▶ Aim: Copy out the entries from the line containing "The 5 P’s of cybersecurity (385, 659)" through the line containing "4401 Atlantic Ave, Suite", reproducing each one without any change.
════
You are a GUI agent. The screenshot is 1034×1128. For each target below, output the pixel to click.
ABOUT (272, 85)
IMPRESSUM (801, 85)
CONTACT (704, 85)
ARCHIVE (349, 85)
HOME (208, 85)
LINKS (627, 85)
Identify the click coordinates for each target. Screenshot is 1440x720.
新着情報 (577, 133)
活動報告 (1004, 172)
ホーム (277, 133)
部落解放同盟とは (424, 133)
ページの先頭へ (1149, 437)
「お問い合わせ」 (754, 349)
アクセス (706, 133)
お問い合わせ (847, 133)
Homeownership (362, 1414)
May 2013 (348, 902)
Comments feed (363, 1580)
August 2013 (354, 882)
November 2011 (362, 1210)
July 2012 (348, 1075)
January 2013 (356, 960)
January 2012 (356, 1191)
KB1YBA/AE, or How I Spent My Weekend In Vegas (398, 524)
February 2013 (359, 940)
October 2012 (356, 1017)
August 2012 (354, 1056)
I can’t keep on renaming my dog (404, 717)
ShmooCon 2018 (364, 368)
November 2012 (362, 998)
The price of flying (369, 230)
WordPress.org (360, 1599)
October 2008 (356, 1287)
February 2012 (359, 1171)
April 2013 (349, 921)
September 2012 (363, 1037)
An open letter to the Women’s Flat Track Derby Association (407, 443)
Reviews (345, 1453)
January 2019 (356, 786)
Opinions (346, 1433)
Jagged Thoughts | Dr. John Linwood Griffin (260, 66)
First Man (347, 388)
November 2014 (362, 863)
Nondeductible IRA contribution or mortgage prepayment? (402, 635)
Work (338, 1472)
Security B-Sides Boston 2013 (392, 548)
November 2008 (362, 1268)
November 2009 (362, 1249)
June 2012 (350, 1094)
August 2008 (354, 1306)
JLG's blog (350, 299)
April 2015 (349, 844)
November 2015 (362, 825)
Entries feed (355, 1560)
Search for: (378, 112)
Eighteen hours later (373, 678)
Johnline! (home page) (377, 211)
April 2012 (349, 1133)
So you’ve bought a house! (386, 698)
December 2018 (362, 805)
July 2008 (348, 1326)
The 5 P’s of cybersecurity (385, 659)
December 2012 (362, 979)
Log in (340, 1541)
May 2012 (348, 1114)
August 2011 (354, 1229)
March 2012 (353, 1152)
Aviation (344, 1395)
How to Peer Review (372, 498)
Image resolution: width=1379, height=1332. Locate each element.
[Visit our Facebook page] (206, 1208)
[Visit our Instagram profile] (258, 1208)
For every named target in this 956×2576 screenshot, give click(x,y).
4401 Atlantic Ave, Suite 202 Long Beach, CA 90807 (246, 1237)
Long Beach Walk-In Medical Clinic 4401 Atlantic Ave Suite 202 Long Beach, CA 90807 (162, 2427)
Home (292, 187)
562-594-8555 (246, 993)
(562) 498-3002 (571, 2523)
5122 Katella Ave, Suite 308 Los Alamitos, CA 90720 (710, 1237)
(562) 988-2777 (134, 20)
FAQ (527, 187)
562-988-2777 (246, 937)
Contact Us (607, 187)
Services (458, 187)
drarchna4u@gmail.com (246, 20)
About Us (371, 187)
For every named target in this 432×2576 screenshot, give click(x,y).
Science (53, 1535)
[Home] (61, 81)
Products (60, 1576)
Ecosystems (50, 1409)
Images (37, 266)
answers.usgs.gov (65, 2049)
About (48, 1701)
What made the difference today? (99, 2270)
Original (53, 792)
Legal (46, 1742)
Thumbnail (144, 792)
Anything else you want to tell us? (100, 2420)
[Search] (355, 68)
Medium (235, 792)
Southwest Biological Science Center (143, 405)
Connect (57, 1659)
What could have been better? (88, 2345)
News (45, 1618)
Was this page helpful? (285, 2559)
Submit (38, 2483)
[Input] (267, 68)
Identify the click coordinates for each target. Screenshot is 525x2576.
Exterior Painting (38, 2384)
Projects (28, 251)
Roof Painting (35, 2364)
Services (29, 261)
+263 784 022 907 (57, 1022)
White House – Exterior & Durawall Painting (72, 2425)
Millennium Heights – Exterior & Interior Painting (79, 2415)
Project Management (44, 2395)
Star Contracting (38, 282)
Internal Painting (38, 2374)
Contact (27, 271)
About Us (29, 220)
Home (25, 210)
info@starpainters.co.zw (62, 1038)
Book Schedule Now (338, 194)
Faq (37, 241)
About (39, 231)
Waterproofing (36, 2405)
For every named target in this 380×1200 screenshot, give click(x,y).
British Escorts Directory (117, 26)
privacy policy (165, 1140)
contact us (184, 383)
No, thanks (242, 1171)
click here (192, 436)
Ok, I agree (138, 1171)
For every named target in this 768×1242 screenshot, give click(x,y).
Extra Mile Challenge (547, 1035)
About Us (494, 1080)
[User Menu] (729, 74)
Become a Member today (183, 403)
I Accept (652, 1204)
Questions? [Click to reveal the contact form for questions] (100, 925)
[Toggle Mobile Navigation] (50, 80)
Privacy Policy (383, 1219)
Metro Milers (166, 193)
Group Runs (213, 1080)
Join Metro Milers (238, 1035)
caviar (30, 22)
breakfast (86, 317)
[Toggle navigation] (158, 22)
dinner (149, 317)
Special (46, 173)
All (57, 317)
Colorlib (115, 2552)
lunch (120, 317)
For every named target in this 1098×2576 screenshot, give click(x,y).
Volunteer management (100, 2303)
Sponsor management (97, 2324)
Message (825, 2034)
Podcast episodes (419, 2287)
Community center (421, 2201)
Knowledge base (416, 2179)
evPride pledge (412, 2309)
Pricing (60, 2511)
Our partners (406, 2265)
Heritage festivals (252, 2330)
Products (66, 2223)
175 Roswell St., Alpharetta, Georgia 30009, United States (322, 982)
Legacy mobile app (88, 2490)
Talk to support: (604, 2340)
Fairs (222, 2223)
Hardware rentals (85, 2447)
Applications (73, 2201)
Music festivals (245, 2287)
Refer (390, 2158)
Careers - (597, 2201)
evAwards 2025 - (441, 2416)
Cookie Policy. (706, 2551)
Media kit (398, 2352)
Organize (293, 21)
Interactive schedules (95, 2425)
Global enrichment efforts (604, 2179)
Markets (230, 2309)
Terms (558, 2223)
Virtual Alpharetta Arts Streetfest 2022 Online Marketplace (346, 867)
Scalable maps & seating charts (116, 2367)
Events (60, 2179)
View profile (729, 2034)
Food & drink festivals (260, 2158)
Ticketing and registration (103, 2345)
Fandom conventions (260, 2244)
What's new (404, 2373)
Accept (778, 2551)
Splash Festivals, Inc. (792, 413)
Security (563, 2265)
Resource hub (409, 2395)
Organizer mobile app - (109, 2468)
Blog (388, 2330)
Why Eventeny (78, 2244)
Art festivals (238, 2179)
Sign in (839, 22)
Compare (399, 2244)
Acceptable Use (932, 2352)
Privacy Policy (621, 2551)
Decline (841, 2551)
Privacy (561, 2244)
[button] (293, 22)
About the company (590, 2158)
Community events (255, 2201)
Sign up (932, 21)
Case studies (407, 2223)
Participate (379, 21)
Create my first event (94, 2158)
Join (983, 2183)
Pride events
════
▶ Result of this exercise:
The 5 P’s of cybersecurity (385, 659)
December 2012 (362, 979)
Log in (340, 1541)
May 2012 (348, 1114)
August 2011 (354, 1229)
March 2012 (353, 1152)
Aviation (344, 1395)
How to Peer Review (372, 498)
Image resolution: width=1379, height=1332. Locate each element.
[Visit our Facebook page] (206, 1208)
[Visit our Instagram profile] (258, 1208)
For every named target in this 956×2576 screenshot, give click(x,y).
4401 Atlantic Ave, Suite 202 Long Beach, CA 90807 (246, 1237)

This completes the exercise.